Pre-K ruling upheld

Published 7:30 pm Tuesday, August 21, 2012

By EMERY P. DALESIO
The Associated Press
RALEIGH — A North Carolina appeals court ruled Tuesday that any at-risk child whose parents seek admission to the state’s pre-kindergarten academic enrichment program must be admitted, but judges stopped short of requiring a vast expansion of the program to include every needy 4-year-old.
The unanimous three-judge panel of the state Court of Appeals upheld Superior Court Judge Howard Manning Jr., who ruled last summer that legislative changes to a state program designed to help disadvantaged 4-year-olds gear up for school would deprive most from benefiting.
“The trial court acted within its authority to mandate the unrestricted acceptance of all “at-risk” four-year-old prospective enrollees who seek to enroll in existing pre-kindergarten programs across the state,” Appeals Court Judge Rick Elmore wrote.
The changes written by Republican lawmakers leading the General Assembly for the first time in over a century meant the state was abandoning its constitutional duty to give every child a chance at a sound, basic education. The state Supreme Court selected Manning to oversee compliance with the court’s earlier rulings that found state officials had deprived poor children an equal shot at the education guaranteed by the North Carolina constitution.

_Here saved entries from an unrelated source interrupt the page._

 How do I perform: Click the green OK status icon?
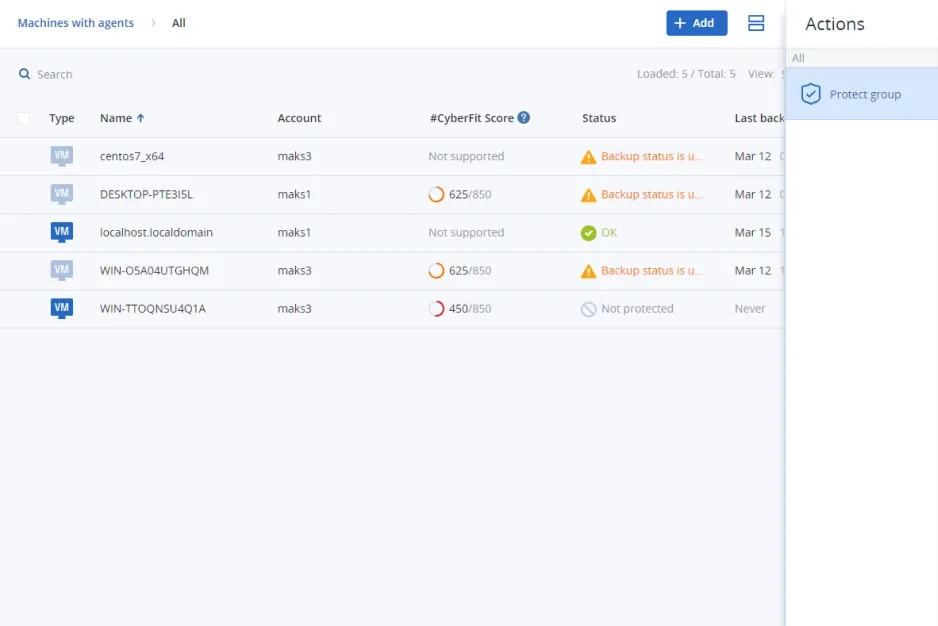pos(589,233)
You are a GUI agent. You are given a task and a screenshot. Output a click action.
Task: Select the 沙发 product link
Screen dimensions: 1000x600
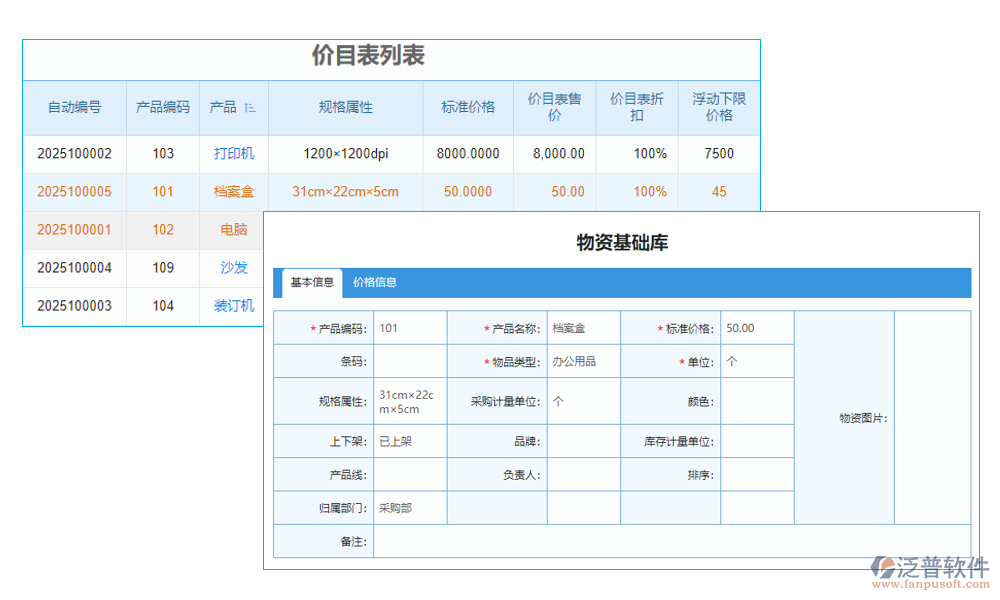click(233, 268)
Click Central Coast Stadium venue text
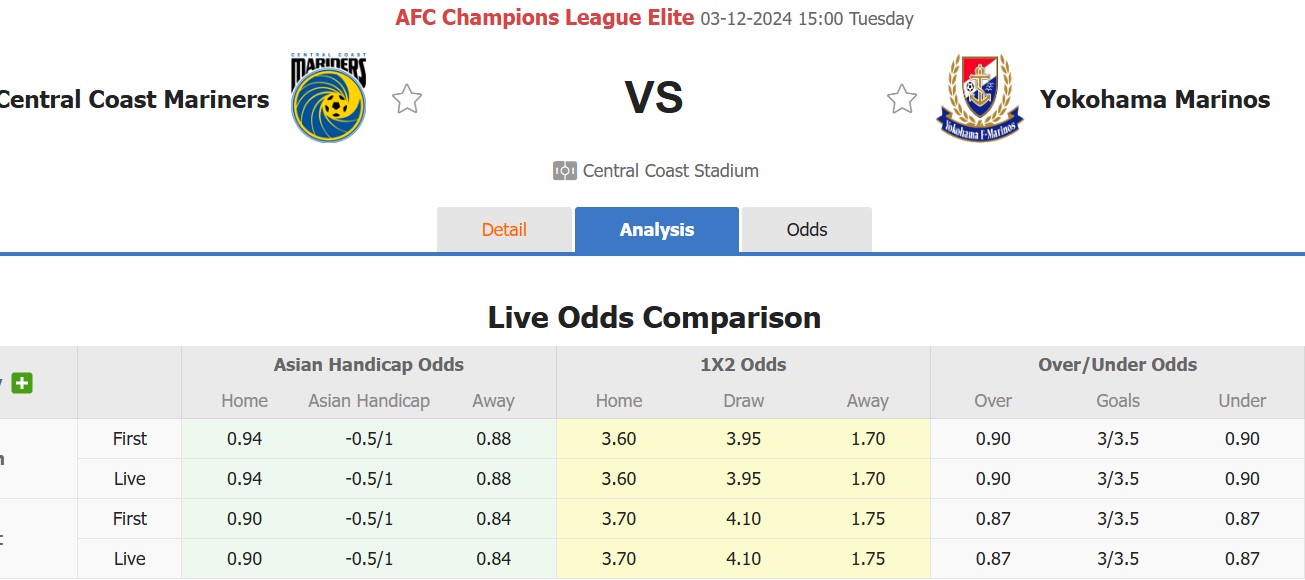 (671, 171)
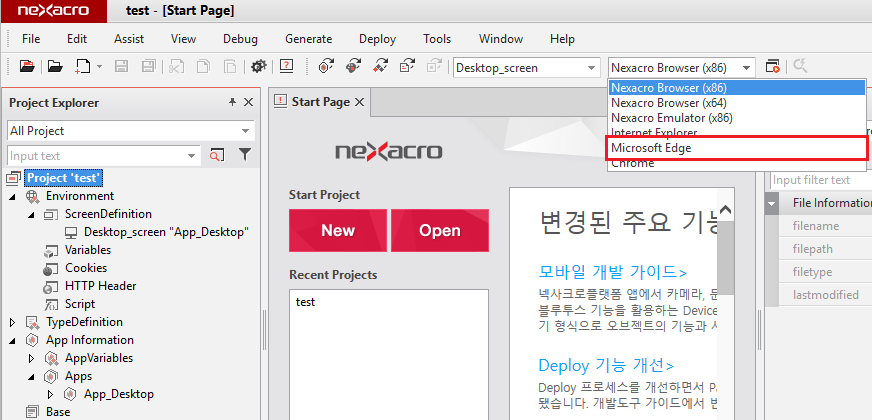Click the New file toolbar icon
The width and height of the screenshot is (872, 420).
(x=83, y=67)
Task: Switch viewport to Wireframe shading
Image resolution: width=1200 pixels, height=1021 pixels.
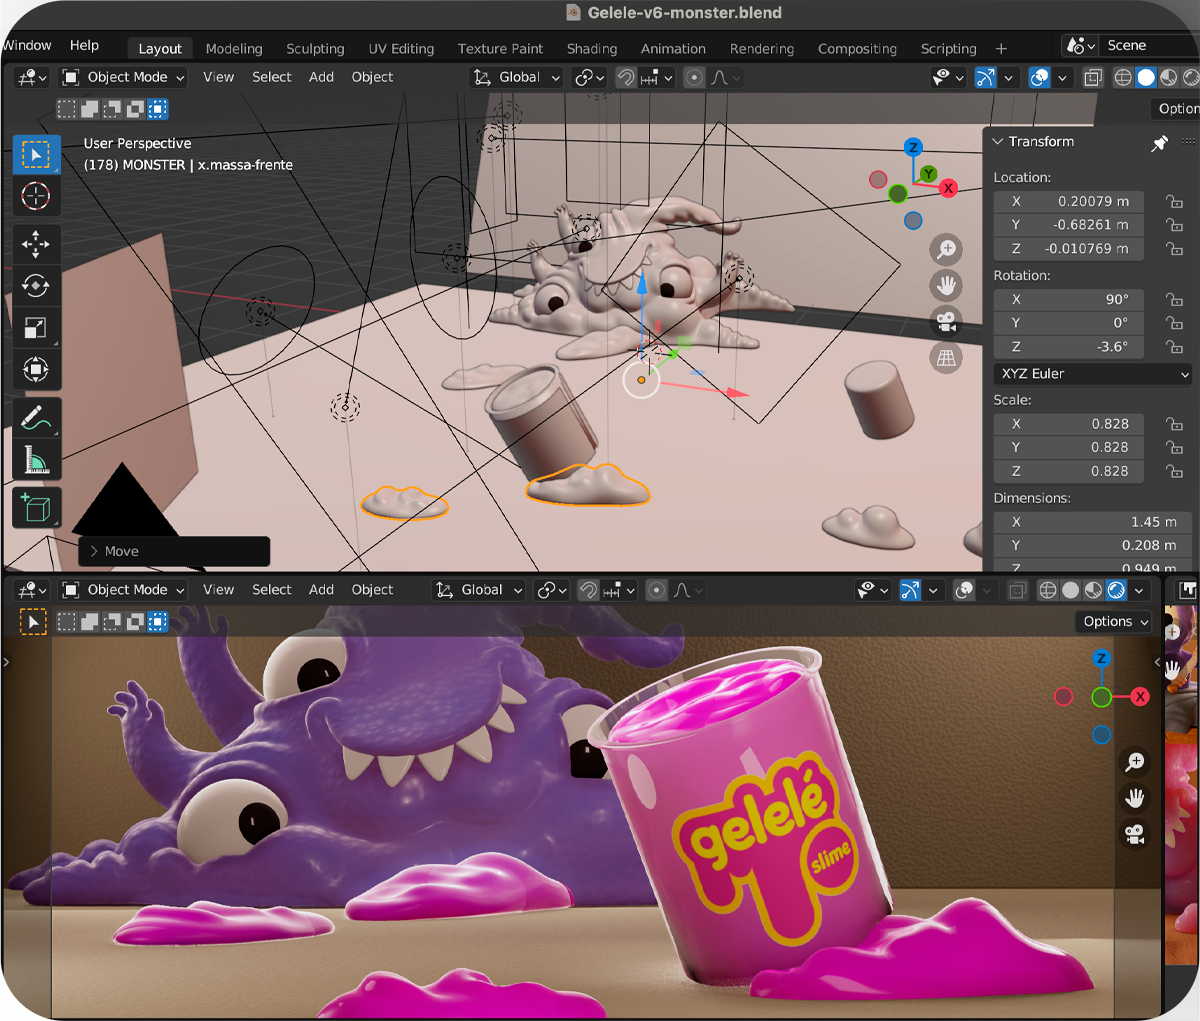Action: 1122,77
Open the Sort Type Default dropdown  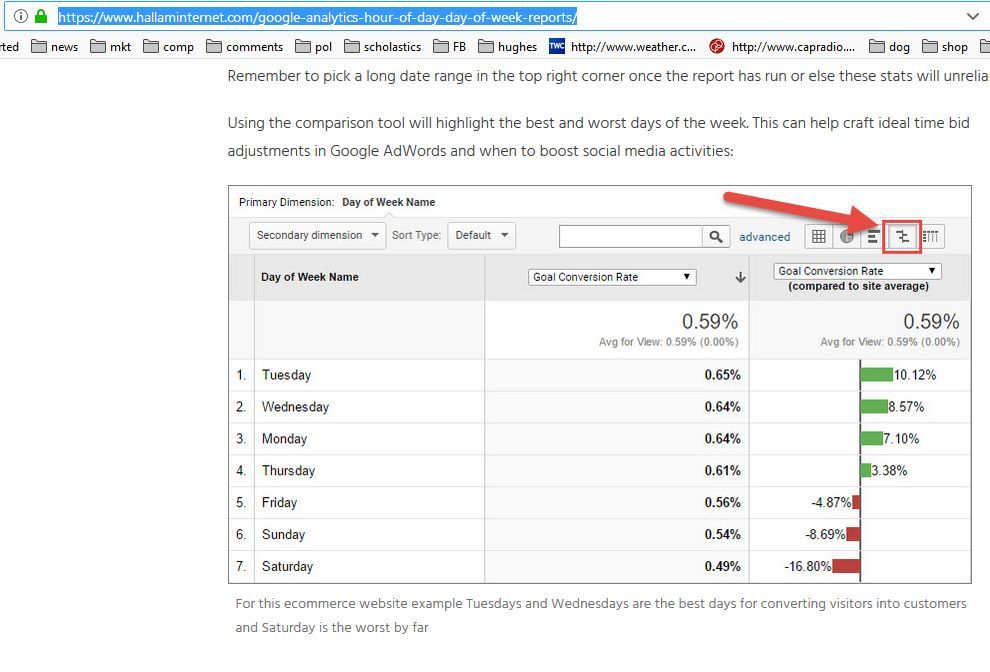point(481,236)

Attorneys representing the GOP-led Legislature’s decision argued that Manning had gone too far when he slapped down those legislative changes and ordered that no eligible 4-year-old can be turned away from the program. Lawyers for five poor counties, the State Board of Education, and the North Carolina School Boards Association had argued the appeals court should uphold Manning’s ruling.
The appeals court ruled that while eligible 4-year-olds can’t be turned away from admission, Manning “did not order the state to provide pre-kindergarten programs for all “at-risk” four-year-old prospective enrollees,” Elmore wrote. Instead, the state could not establish barriers that would deny an eligible “child admission to an existing pre-kindergarten program in his or her county,” the appeals court said.
Manning said the Legislature effectively limited the eight-year-old program renamed North Carolina Pre-Kindergarten by restricting the number of slots for 4-year-olds at risk of falling behind their peers due to chronic health problems, or because their families were in financial hardship or did not speak English at home.
The program, previously called More at Four, was enacted after the state Supreme Court ruled in 2004 that North Carolina’s constitutional guarantees of a right to a sound, basic education include providing pre-kindergarten services for children who are at risk of falling behind their peers.
NC Pre-K enrolled about 24,000 children in the just-completed school year, down from about 35,000 in 2010 after lawmakers cut its funding by 20 percent and imposed other restrictions. Expanding the program to all 67,000 children who may be eligible could cost taxpayers up to $300 million a year, according to estimates from Gov. Beverly Perdue’s administration.
Spokesmen for state House Speaker Thom Tillis, R-Mecklenburg, and Senate leader Phil Berger, R-Rockingham, said the legislative leaders plan to appeal the decision to the state’s Supreme Court. The high court can decide whether or not it will consider the case.
“Our children’s ability to find a job later in life is tied directly to their educational opportunities, and quality pre-kindergarten programs lay the foundation for academic success,” Perdue said in a statement. “We need to come together on a bipartisan basis and recommit ourselves to early childhood education.”